- [Work task]:
What is needed here is an exact repetition of the records below, beginning at the line that has "Task: Enable 无障碍 accessibility mode" and stopping after the line that has "Task: Toggle the Sub-sequence".

====== Records ======

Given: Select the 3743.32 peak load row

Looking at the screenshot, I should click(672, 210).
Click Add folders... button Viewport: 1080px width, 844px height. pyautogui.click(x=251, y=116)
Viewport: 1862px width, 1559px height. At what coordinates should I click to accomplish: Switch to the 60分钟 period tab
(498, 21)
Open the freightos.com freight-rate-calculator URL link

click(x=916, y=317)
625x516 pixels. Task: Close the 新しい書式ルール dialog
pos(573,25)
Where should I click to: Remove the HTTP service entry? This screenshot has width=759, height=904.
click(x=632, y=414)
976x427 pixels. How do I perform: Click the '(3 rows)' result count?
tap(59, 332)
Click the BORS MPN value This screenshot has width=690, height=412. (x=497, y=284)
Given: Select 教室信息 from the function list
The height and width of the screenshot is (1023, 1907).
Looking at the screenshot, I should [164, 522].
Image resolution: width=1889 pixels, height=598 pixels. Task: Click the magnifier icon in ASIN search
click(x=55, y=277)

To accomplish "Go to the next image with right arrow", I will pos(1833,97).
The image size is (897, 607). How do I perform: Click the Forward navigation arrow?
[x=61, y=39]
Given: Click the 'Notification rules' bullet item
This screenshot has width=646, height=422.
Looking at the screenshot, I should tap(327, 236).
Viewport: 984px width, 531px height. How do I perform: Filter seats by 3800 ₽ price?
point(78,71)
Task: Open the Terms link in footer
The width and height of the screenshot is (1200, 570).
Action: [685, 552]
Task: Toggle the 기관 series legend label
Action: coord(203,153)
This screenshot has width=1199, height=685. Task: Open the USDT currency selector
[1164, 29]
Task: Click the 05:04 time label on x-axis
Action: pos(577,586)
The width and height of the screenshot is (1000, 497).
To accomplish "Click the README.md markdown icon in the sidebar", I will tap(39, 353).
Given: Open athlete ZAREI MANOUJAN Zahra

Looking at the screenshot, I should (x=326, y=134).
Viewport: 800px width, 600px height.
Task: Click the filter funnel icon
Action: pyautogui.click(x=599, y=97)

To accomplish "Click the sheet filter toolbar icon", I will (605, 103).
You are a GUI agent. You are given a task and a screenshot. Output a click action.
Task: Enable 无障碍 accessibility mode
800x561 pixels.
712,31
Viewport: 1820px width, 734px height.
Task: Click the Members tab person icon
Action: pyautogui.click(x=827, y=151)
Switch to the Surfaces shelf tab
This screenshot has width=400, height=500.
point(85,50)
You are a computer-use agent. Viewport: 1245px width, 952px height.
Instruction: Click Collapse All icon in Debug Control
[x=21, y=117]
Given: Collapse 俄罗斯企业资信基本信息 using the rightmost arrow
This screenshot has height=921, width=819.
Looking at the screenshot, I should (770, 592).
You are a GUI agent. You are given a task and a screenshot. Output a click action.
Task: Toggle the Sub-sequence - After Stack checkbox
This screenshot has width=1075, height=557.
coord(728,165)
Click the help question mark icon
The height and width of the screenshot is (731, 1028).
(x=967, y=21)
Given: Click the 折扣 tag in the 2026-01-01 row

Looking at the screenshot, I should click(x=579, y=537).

======

- [Exercise response]:
Task: Enable 无障碍 accessibility mode
800x561 pixels.
712,31
Viewport: 1820px width, 734px height.
Task: Click the Members tab person icon
Action: pyautogui.click(x=827, y=151)
Switch to the Surfaces shelf tab
This screenshot has width=400, height=500.
point(85,50)
You are a computer-use agent. Viewport: 1245px width, 952px height.
Instruction: Click Collapse All icon in Debug Control
[x=21, y=117]
Given: Collapse 俄罗斯企业资信基本信息 using the rightmost arrow
This screenshot has height=921, width=819.
Looking at the screenshot, I should (770, 592).
You are a GUI agent. You are given a task and a screenshot. Output a click action.
Task: Toggle the Sub-sequence - After Stack checkbox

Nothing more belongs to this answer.